According to the passage on electrostatic accelerators below, what does the invention use in place of a mechanical charge transport means?

PASSAGE PROVIDED —
+-------+

Such electrostatic accelerators of the Van de Graaf type are already known 
and have been used for accelerating ions in various nuclear physics 
research projects. Electrostatic accelerators also have other 
applications, particularly in the field of free electron lasers. 
Electrostatic accelerators have numerous advantages in the latter field. 
They supply pulses, whose durations are very long compared with those of 
the pulses supplied by pulse-type or high frequency accelerators. The 
spectral width of the line emitted by a free electron laser associated 
with an electrostatic accelerator is very small. The quality of the 
electron beam accelerated by an electrostatic accelerator is excellent and 
well adapted to the requirements of free electron lasers. Such an 
accelerator makes it possible to recover with high efficiency the energy 
of the electron beam, following the passage of said beam through the 
cavity of said free electron laser associated with said accelerator. Due 
to the possibility of recovering the energy of the electron beam, the 
overall efficiency of the free electron laser is very high. 
However, a Van de Graaf-type electrostatic accelerator still suffers from a 
disadvantage. The electric charge transport means incorporated in such an 
accelerator are in the form of a belt or some other mechanical transport 
device, such as e.g. a Pelletron or Laddertron. Therefore, in such an 
accelerator, the value of the charging current (current corresponding to 
said electric charges) is low. 
SUMMARY OF THE INVENTION 
The object of the present invention is to obviate this disadvantage and 
improve the performance characteristics of a Van de Graaf-type 
electrostatic accelerator by increasing its charging current to well 
beyond the threshold permitted by the known transport means such as e.g. 
belts or Pelletrons. 
To do this, the present invention uses a beam of electric charges (such as 
electrons or negative ions or positive ions) in place of a mechanical 
charge transport means. 
Specifically, the electrostatic accelerator according to the invention 
comprising an accelerating column, a high voltage terminal located at one 
end of said accelerating column and means for the transport of the 
electric charges is characterized in that the transport means incorporate 
a high frequency accelerator able to supply a beam of electric charges in 
order to form the charging current of the electrostatic accelerator. 
According to a preferred embodiment of the invention, the high frequency 
accelerator is a high frequency electron accelerator able to supply an 
electron beam and the electric charge transport means also incorporate 
means for supplying the electron beam to the high voltage terminal in 
which said electrons accumulate, said electric charges being constituted 
by the electrons supplied by said high frequency accelerator. 
By using such electric charge transport means, the present invention makes 
it possible to multiply by at least ten the threshold of the charging 
current permitted by known electrostatic accelerators. 
An electrostatic accelerator according to the invention is able to produce 
an accelerated electron beam (main beam), whose current is very high, e.g. 
approximately 1 to 20 A, by recycling said electron beam and storing 
charges in the capacitance of the high voltage terminal of said 
accelerator. 
When using same with a free electron laser, recycling the main electron 
beam is provided a very high efficiency exceeding 90%, following the 
passage of said beam into the laser, allowing the latter to operate with a 
high intensity main electron beam (1 to 20 A), whilst maintaining the 
charging current at a very low value of approximately 0.5 to a few mA in 
an exemplified manner.

+-------+

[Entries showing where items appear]
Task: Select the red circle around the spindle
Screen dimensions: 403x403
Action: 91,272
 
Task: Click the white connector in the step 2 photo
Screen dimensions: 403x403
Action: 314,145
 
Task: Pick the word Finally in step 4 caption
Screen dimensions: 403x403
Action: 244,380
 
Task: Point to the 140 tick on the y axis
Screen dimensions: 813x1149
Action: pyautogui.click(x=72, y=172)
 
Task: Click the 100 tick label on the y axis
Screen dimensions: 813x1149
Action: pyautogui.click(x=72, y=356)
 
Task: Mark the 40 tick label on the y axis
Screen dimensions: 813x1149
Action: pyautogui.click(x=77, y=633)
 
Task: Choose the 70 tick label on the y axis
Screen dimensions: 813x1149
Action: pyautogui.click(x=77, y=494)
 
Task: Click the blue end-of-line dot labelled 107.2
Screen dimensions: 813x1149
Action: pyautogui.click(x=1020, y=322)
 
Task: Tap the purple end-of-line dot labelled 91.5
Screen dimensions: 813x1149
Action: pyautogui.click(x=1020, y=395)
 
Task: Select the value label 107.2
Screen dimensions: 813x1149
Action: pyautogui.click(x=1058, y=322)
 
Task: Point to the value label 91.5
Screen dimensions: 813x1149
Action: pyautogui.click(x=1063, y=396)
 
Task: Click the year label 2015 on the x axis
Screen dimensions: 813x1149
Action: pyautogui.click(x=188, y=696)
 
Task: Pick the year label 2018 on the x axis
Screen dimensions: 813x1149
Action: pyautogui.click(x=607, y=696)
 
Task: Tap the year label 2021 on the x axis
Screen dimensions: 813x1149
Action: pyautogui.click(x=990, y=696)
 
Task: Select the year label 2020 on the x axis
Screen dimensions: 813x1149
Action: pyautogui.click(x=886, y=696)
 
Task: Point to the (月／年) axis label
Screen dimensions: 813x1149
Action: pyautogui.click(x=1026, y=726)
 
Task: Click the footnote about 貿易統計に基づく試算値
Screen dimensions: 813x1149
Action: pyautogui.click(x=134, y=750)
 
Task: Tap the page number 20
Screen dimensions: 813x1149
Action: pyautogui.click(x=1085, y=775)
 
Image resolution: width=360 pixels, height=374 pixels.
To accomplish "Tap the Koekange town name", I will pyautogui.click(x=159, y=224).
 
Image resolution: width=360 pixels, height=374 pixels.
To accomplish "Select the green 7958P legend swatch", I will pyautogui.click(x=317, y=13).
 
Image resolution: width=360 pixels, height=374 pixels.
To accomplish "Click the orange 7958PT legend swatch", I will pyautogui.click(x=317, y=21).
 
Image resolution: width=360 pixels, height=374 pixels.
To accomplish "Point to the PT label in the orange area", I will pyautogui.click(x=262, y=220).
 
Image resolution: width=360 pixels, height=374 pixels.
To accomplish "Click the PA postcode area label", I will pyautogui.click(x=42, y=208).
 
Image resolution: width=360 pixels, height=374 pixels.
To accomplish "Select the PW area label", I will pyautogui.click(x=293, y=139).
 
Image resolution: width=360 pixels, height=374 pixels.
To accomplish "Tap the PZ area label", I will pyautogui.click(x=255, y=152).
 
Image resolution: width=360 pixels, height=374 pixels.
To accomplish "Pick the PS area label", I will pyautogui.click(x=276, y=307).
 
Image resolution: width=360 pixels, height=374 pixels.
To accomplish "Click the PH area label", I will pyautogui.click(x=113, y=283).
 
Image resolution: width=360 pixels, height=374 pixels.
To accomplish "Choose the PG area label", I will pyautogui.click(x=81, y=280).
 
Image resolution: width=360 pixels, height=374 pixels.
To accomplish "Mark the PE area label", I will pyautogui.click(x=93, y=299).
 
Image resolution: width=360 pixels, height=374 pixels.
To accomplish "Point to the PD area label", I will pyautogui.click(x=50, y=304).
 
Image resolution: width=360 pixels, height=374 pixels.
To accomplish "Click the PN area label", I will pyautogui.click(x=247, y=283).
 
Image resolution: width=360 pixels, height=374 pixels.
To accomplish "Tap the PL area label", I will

+-------+

RESULT FOR THIS EXERCISE — A beam of electric charges, such as electrons, negative ions, or positive ions.